Hi HN — I’m excited to share AICrop ([https://aicrop.app](https://aicrop.app)), a simple tool my collaborator Claude Code and I built to solve a pain point we repeatedly saw among content creators and social media users.
The problem / origin story
Whenever I’m preparing images for social media posts or marketing, I always run into the tedious task of cropping or resizing the same photo to different aspect ratios (Instagram, Twitter, TikTok, LinkedIn, etc.). Doing this manually is time-consuming and error-prone, especially when I want the subject (face, object) to stay centered and look natural across all variants.
Claude Code and I decided: why not make a tool that automates cropping intelligently, but also respects privacy — meaning images never leave the user’s device?

--- Work required ---
According to the AICrop post, how does the tool respect privacy?

Pixel coordinate grounding data:
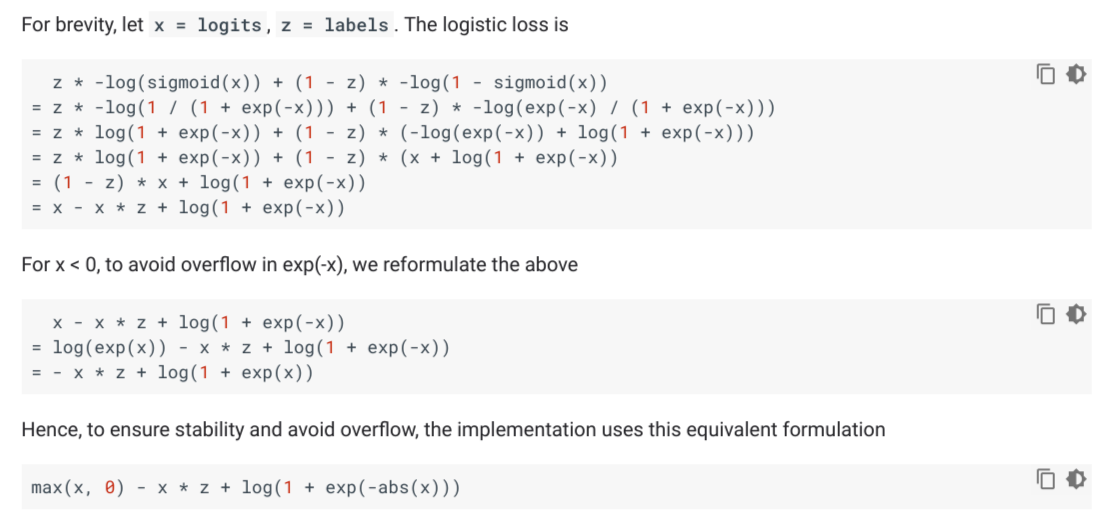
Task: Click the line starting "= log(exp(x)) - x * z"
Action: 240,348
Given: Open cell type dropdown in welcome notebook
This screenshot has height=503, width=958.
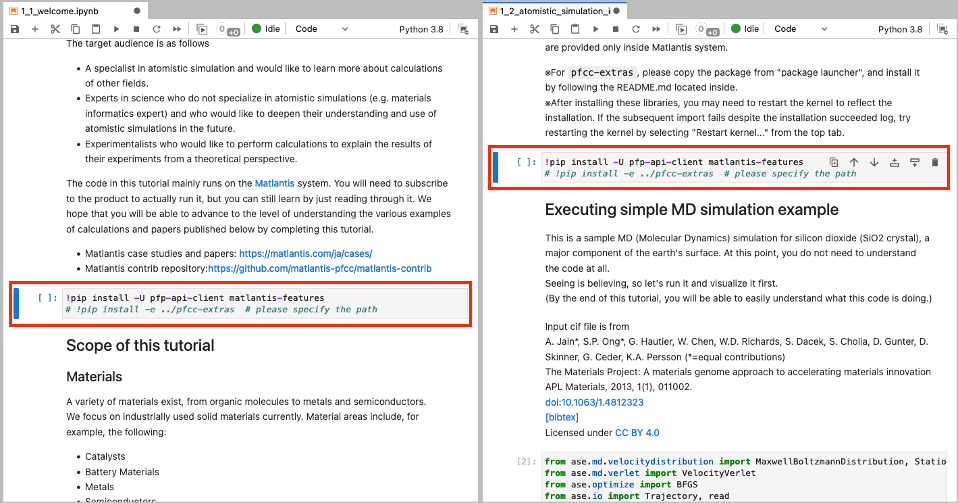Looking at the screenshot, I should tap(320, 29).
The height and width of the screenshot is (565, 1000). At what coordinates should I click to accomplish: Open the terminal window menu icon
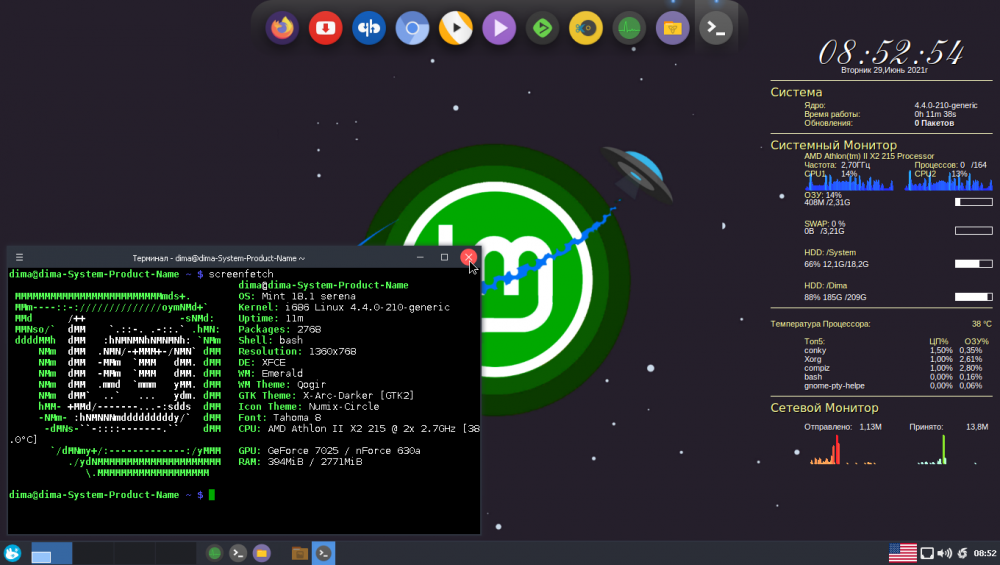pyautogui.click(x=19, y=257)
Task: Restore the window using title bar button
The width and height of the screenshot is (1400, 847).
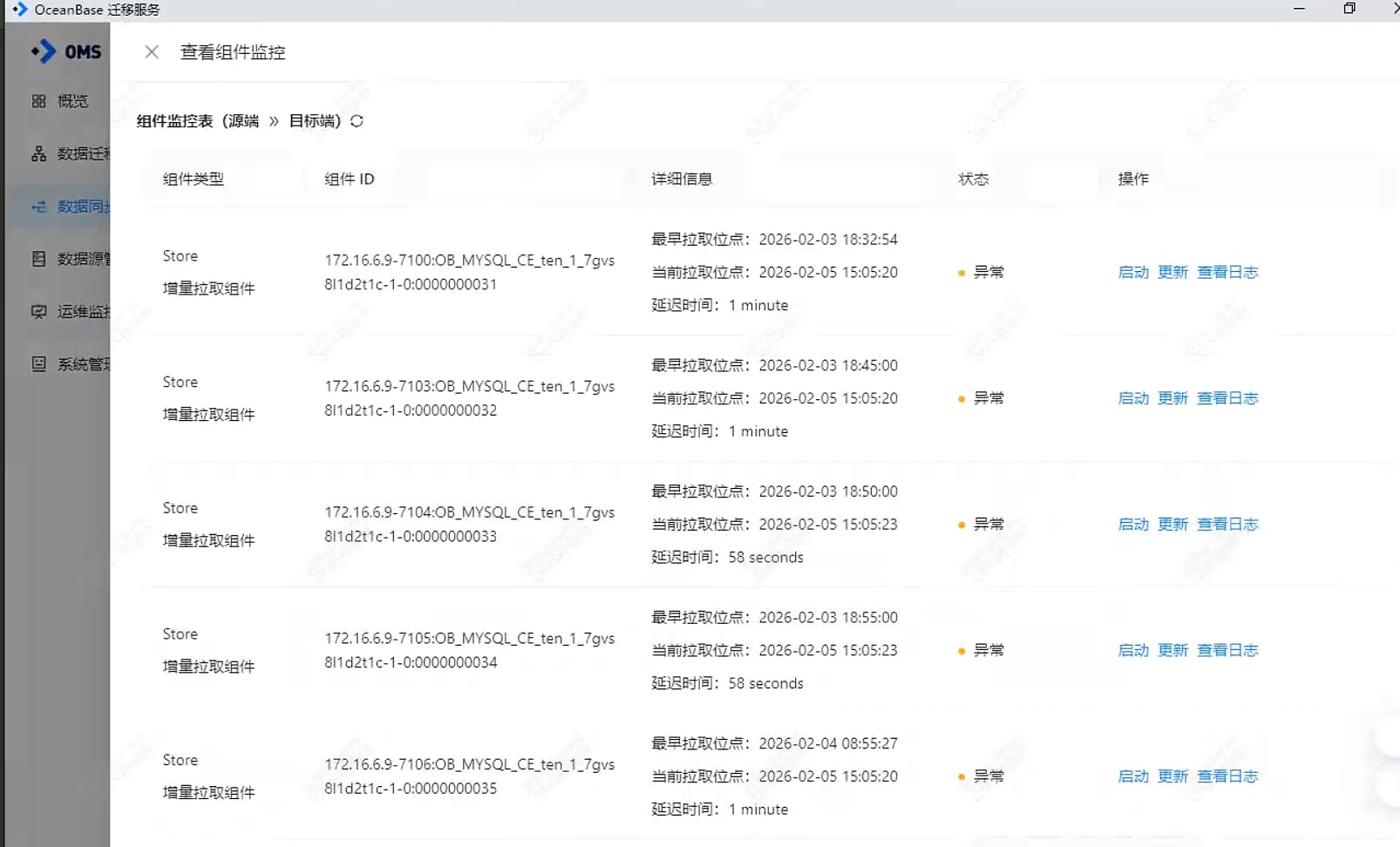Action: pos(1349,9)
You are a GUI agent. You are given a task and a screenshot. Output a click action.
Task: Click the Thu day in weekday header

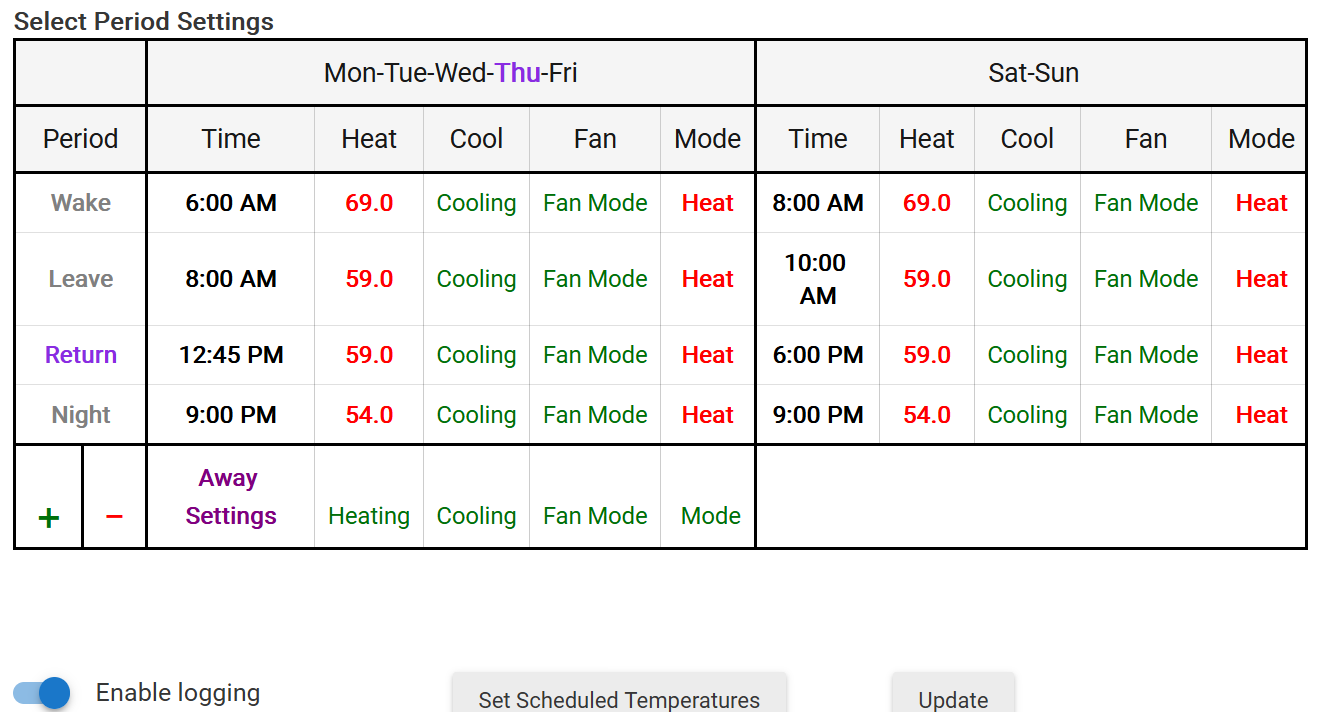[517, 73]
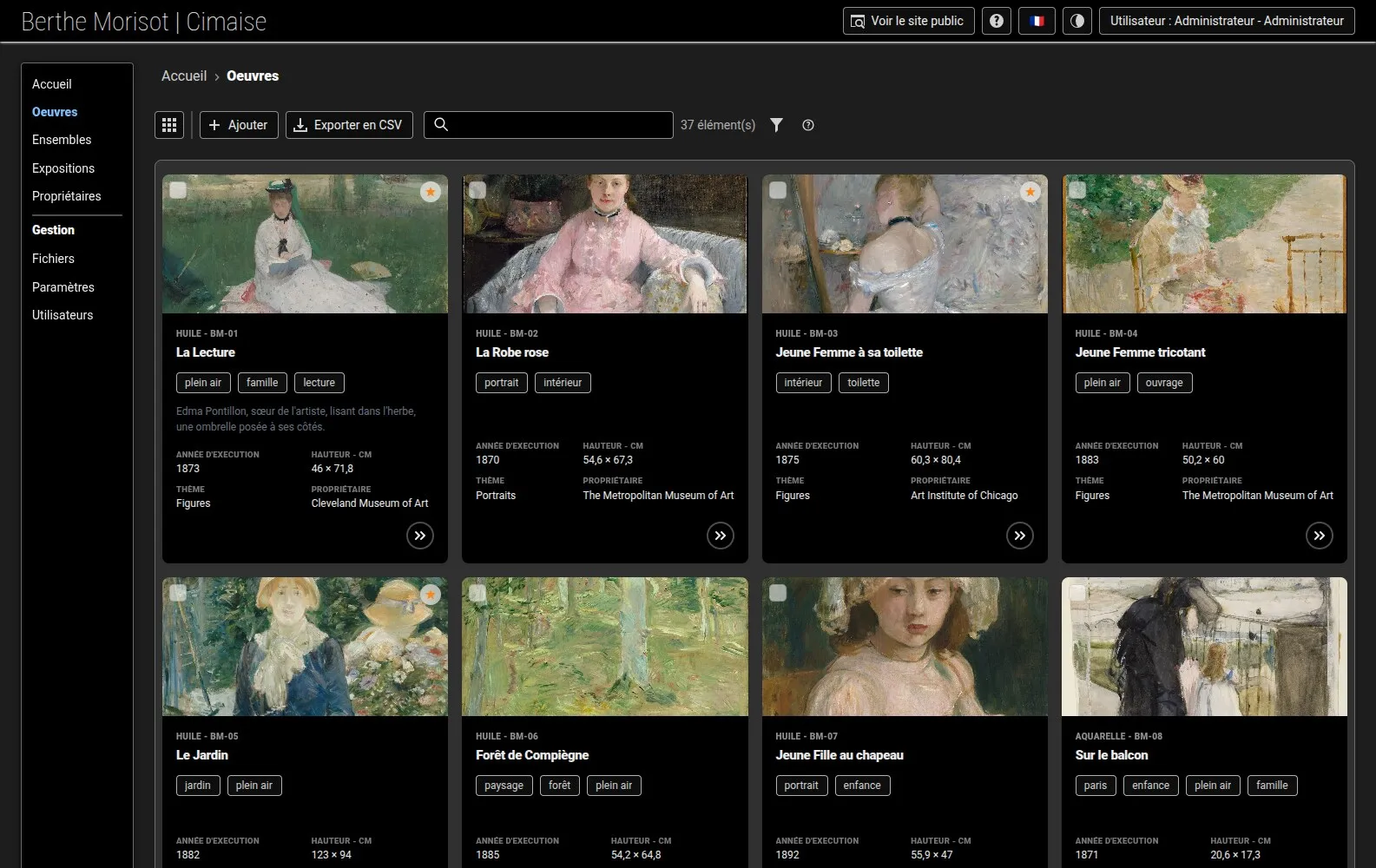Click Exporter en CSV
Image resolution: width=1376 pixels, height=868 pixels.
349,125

--- Your solution ---
Images never leave the user's device.